A classification tree is a structural mapping of binary decisions that lead to a decision about the class (interpretation) of an object. The top of the tree is the Root Node (The Root) which leads to Internal Nodes (Branches). These have arrows pointing to them and arrows pointing away from them. Finally, the bottom of the decision tree is called Leaf Nodes (Leaves). It is a non-parametric supervised learning method used for classification and regression.
To check which values will result in the highest accuracy, we will check the maximum depths: [5, 10, 15, 20]
and the minimum sample split: [10, 100, 200, 400, 800]
. The results are shown below:
From our calculations, we can see that the maximum depth of 10 and the minimum sample split of 400 will give us the highest accuracy.

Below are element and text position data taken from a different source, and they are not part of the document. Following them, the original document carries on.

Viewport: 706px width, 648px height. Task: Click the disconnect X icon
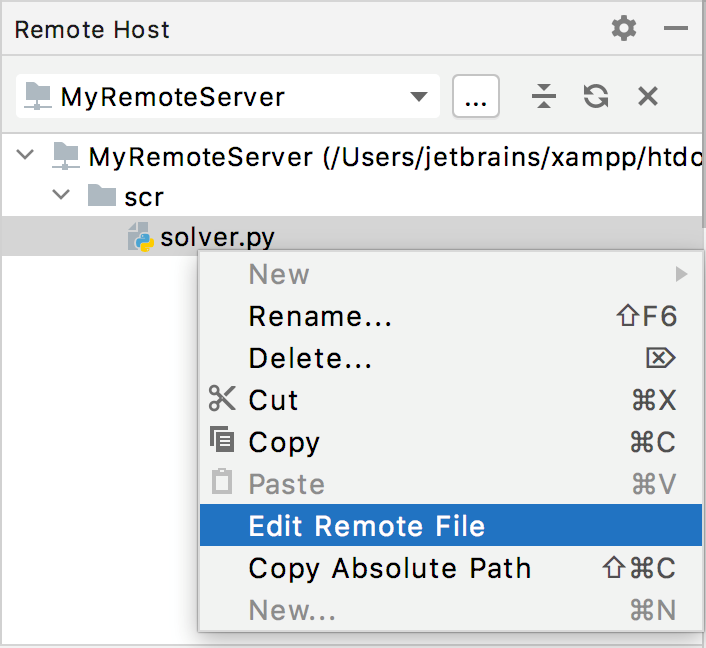[x=648, y=97]
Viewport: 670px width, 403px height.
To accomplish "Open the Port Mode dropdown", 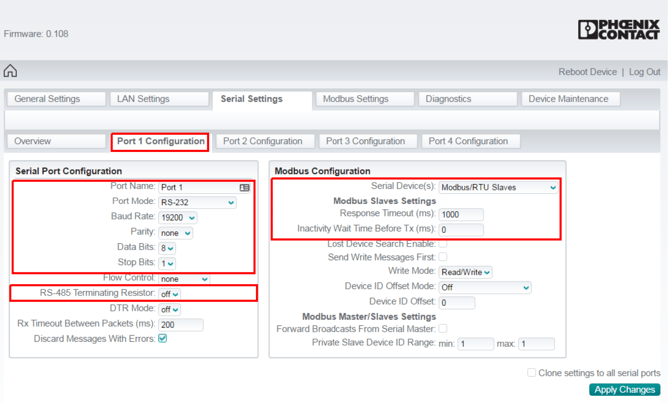I will click(197, 202).
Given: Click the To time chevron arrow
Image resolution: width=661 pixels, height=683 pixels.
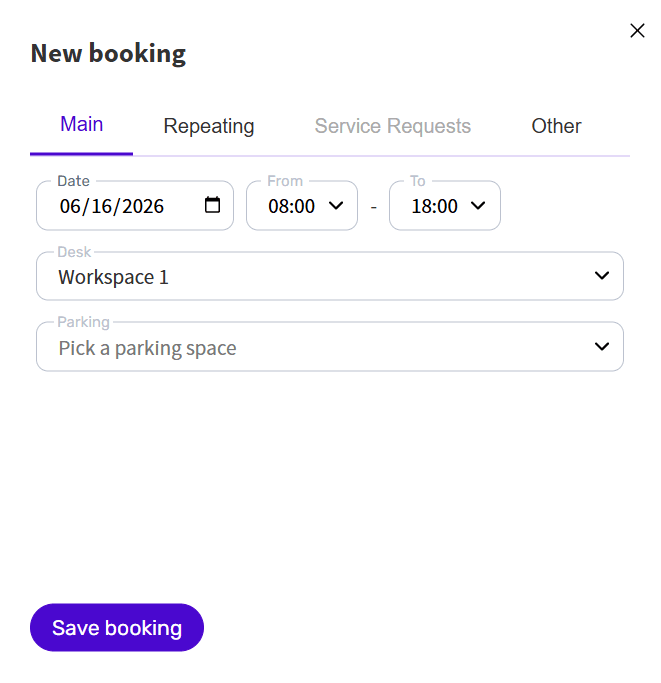Looking at the screenshot, I should (x=478, y=206).
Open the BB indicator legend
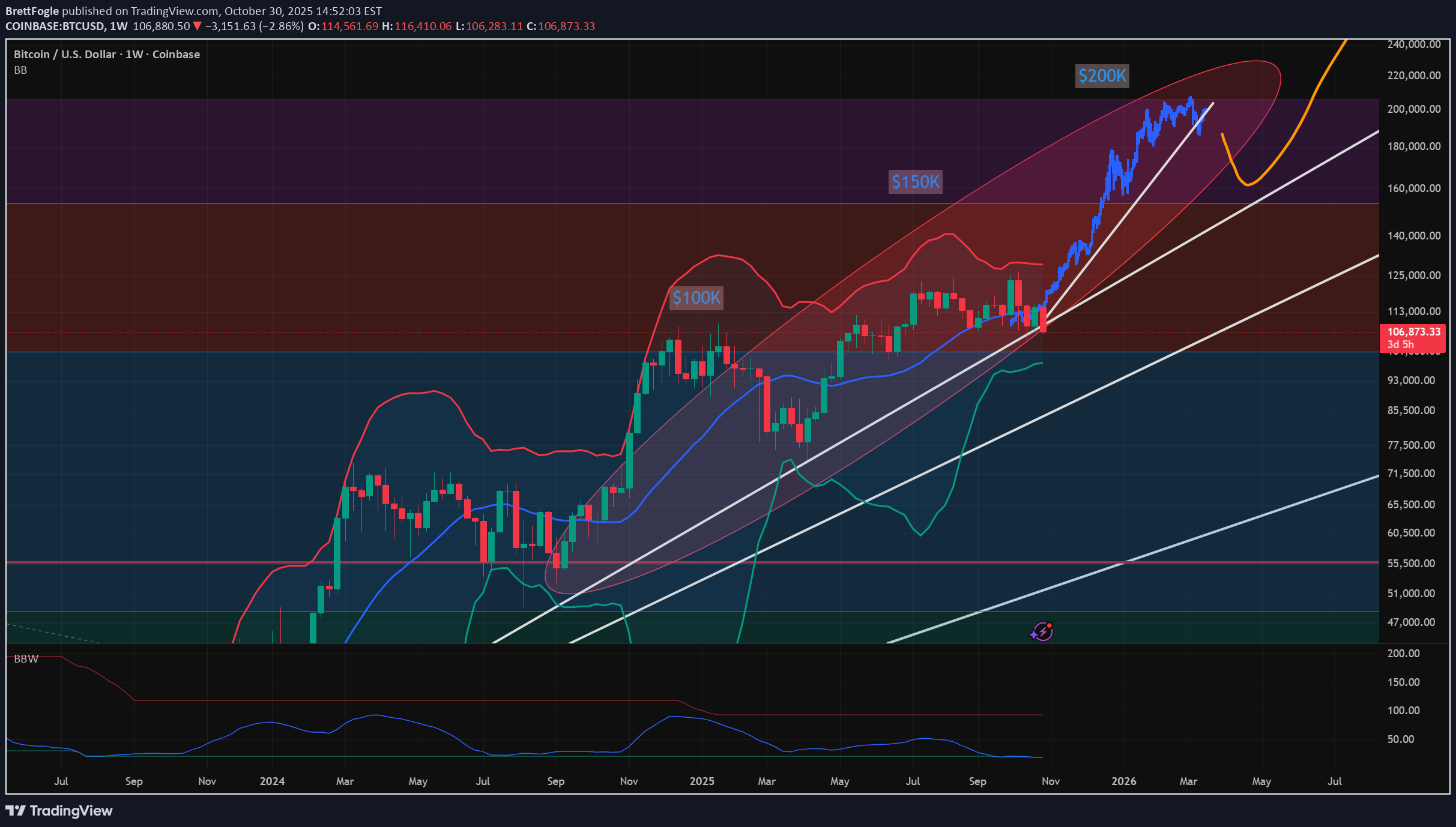This screenshot has width=1456, height=827. pos(20,70)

Therefore, we will create a decision tree with these values.
Output:
Accuracy on training data = 0.6657249520734537
Accuracy on test data = 0.6377762082534557
Based on all the accuracies, the Decision Tree worked best with the highest accuracy achieved for the Test Data of 0.6377. For the K-NN classifier, the parameter K can influence the accuracy. Choosing smaller values for K can be noisy and will have a higher influence on the result while larger values of K will have smoother decision boundaries which mean lower variance but increased bias. For the SVM classifier, a larger C decreases the final training error, but if you increase C too much you risk losing the generalization properties of the classifier because it will try to fit as best as possible all the training points. If C is small, then the classifier is flat. For Decision Trees, there is a risk of overfitting when the number is higher. All three have a certain "sweet spot" where the accuracy is maximized. The model that is the easiest to interpret is the Decision Tree model because the information can be expressed in a readable form. In the K-NN model, the test is accurate about 0.567 of the time. In the SVM model, the test is accurate about 0.581 of the time. In the Decision Tree, the test is accurate about 0.638 of the time.